Questa particolare vulnerabilità della sociologia richiede armi specifiche: per questo ho sentito rifiutarsi di parlare del problema dei modelli, non perché tale problema mi sembri del tutto privo di interesse, ma perché, allo stato attuale del dibattito scientifico e la scienza, dal punto di vista sociologico, potrebbe avere la funzione di nascondere quello che mi sembra il vero problema. Gaston Bachelard diceva che ogni discorso sul metodo è un discorso di circostanza.,
Un discorso epistemologico, quando si tratta di sociologia, non può essere un discorso atemporale: deve riferirsi a una certa situazione sociale per dare priorità alle emergenze, senza dimenticare che, in [tale] situazione sociale, gli ostacoli epistemologici hanno forze relative che non si derivano solo da una logica propriamente sociologica. Pertanto, per illustrare quest’ultima proposizione, potremmo semplicemente mostrare che, allo stato attuale delle cose, la sociologia deve affrontare due grandi ostacoli, allo stesso tempo opposti e complementari: il pericolo del formalismo, dove le discussioni sul modello minacciano di portarci, e il pericolo dell’empirismo cieco.
*Pierre Bourdieu (1930-2002), filosofo e sociologo, fu professore all'École de Sociologie du Collège de France. Autore, tra gli altri libri, di Dominazione maschile (Bertrando Brasile). [https://amzn.to/4gd4uNU]
Riferimento

Pierre Bourdieu. Ritorno alla riflessività. Struttura editoriale: Jérôme Bourdieu & Johan Heilbron. Traduzione: Thomaz Kawauche. San Paolo, Unesp, 2024, 104 pagine. [https://amzn.to/4jzNep8]
Bibliografia
BACHELARD, Gaston. Il nuovo spirito scientifico. Parigi: Félix Alcan, 1934. [Ed. porta.: Il nuovo spirito scientifico. Lisbona: Edições 70, 1986.]
______. Applicazione Le Rationalisme. Parigi: Presses Universitaires de France, 1949. [Ed. reggiseni.: Razionalismo applicato. Rio de Janeiro: Zahar, 1977.]
note:
[1] Pierre Greco (1927-1988), normali e aggregato di filosofia, fu assistente di Jean Piaget quando insegnò psicologia alla Sorbona tra il 1952 e il 1962. Partecipò alle ricerche del Centre International d'Épistémologie Génétique (1955-1985) di Piaget a Ginevra e si dedicò, dalla metà degli anni '1960, insegnamento nella sesta sezione del École Pratique des Hautes Études (EPHE).
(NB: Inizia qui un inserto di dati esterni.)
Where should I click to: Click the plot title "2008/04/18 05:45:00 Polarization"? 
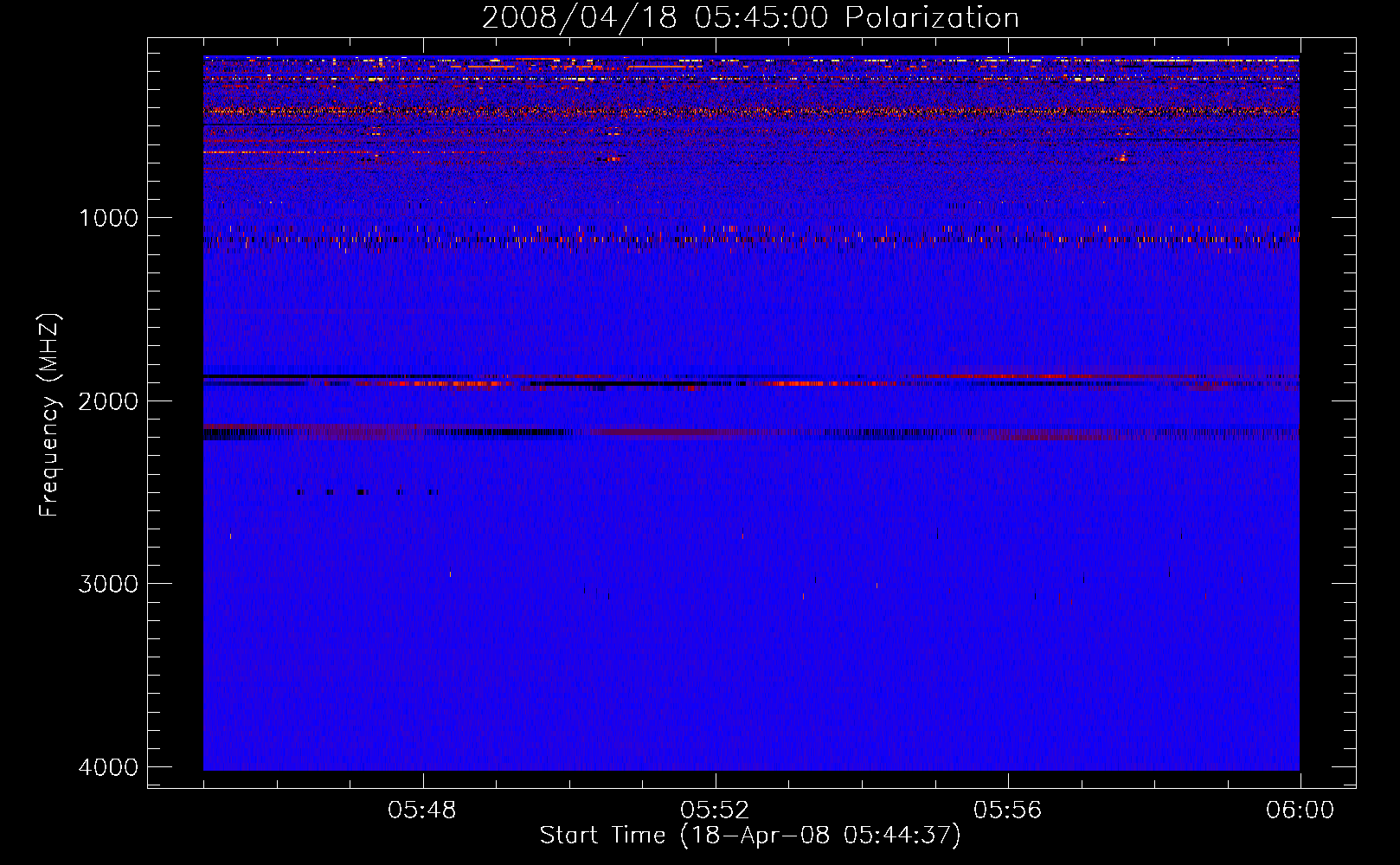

Lì era segretario della Enseignement Préparatoire a la Recherche Approfondie en Sciences Sociales (Eprass), al quale parteciparono Pierre Bourdieu e Jean-Claude Passeron, e costituì quindi il contesto principale per la stesura di Il mestiere del sociologo (1968).
[2] Bachelardo, Applicazione Le Rationalisme, pagg.4-11.
[3] Il “culto del carico” è un insieme di credenze e riti osservati per la prima volta dagli etnologi tra gli aborigeni melanesiani, e consiste nell’imitare gli operatori radio americani e giapponesi che ordinavano rifornimenti, nella speranza di ricevere anche carichi pieni di
beni occidentali.
[4] “Tutto il pensiero scientifico deve cambiare di fronte a una nuova esperienza; un discorso sul metodo scientifico sarà sempre un discorso di circostanza […]” (Bachelard, Il nuovo spirito scientifico, p.139).